:: Extracted information ::

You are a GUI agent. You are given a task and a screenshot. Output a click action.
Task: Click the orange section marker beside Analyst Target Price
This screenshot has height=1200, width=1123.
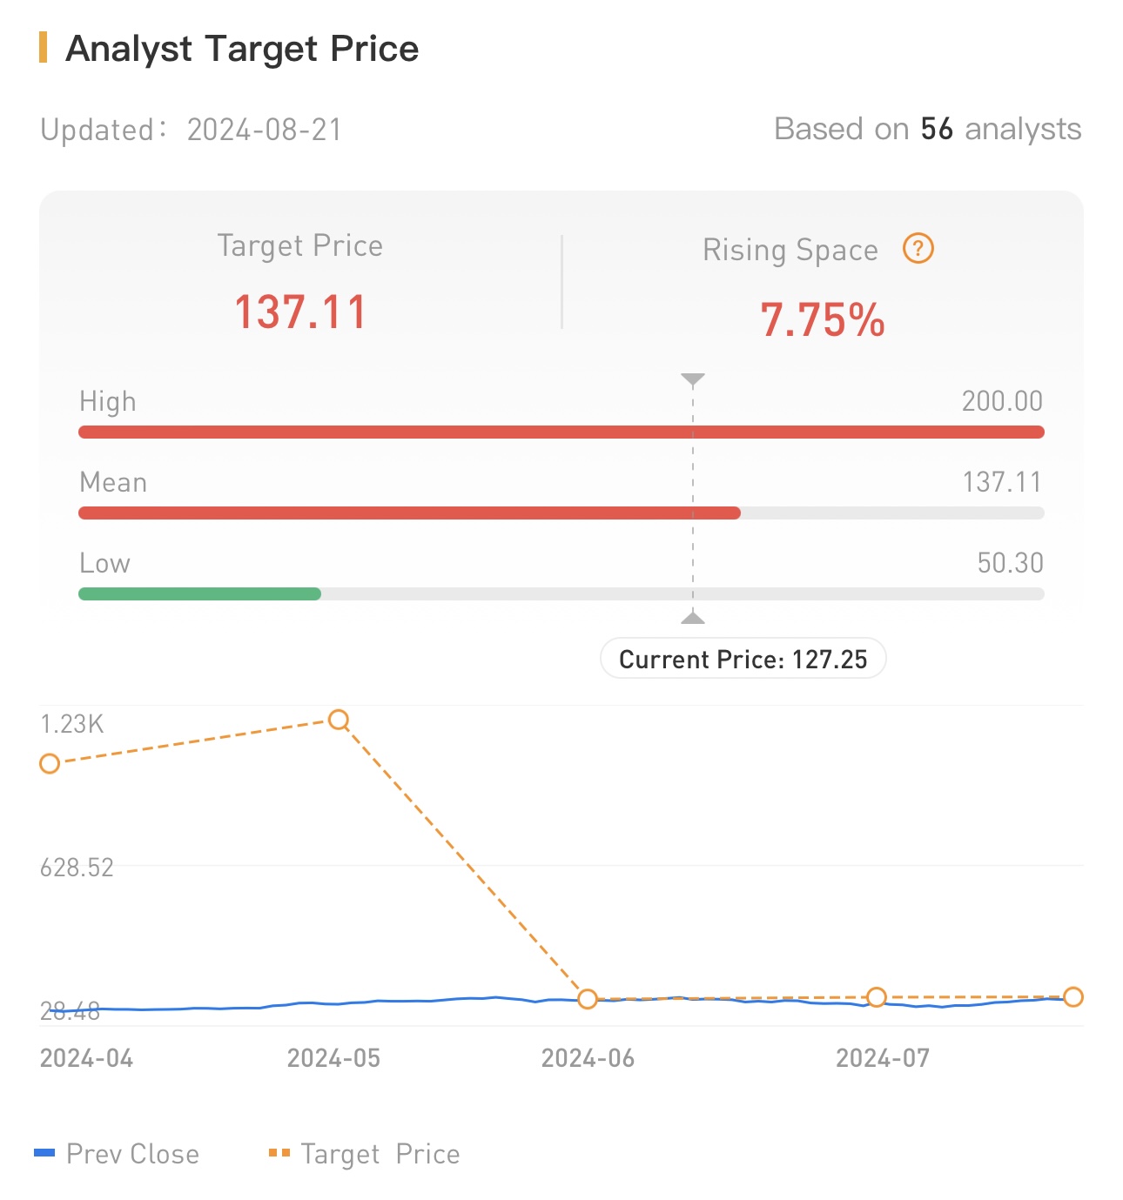click(43, 48)
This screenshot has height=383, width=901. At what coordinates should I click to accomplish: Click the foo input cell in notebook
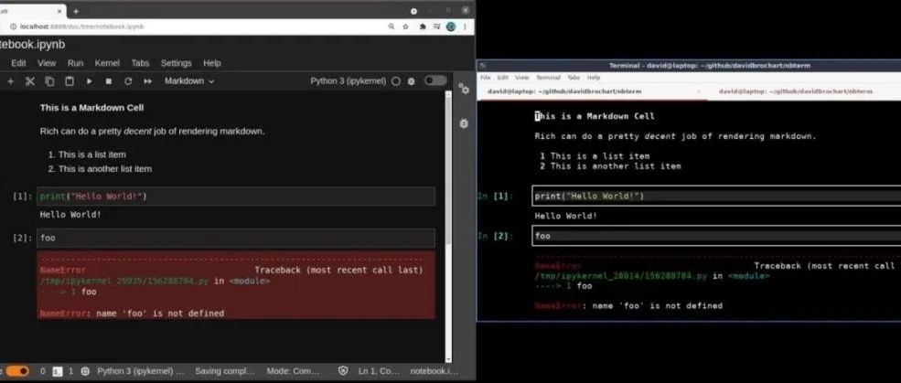(x=235, y=238)
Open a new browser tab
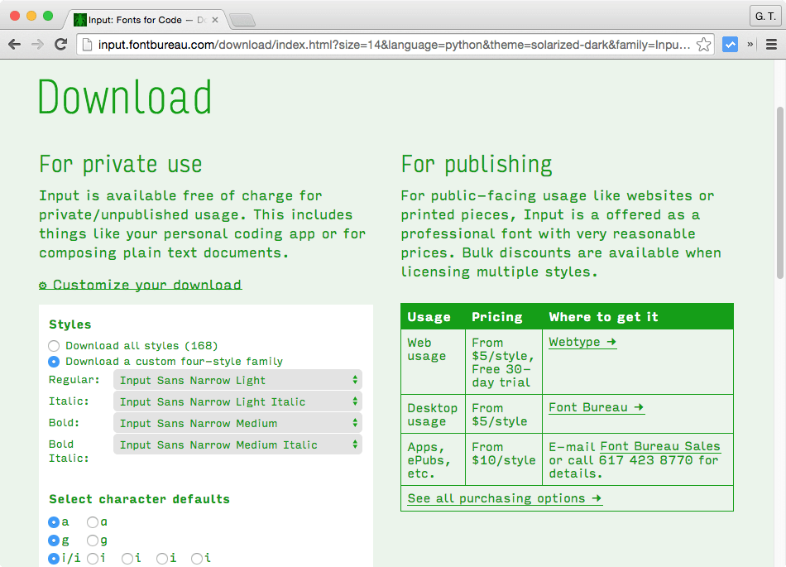 tap(241, 20)
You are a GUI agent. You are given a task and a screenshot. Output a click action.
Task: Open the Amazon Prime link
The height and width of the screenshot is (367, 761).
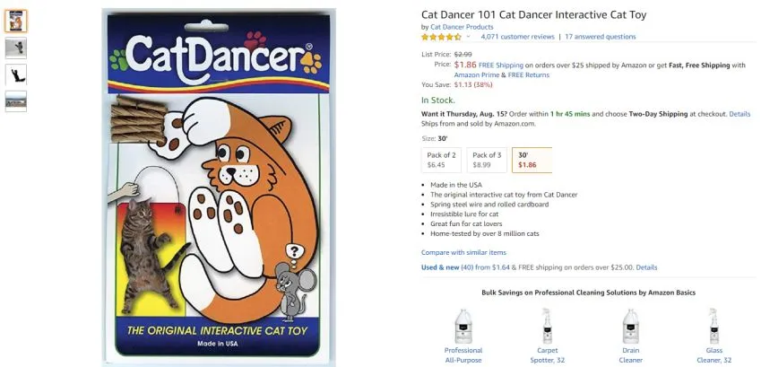coord(473,75)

:::

## Work required
Write out only the lines from the one that contains "Open a new browser tab" through the last line of the records above, both included, word for word and without the pictures.

## Result for this exercise
Open a new browser tab
 tap(241, 20)
You are a GUI agent. You are given a task and a screenshot. Output a click action.
Task: Open the Amazon Prime link
The height and width of the screenshot is (367, 761).
coord(473,75)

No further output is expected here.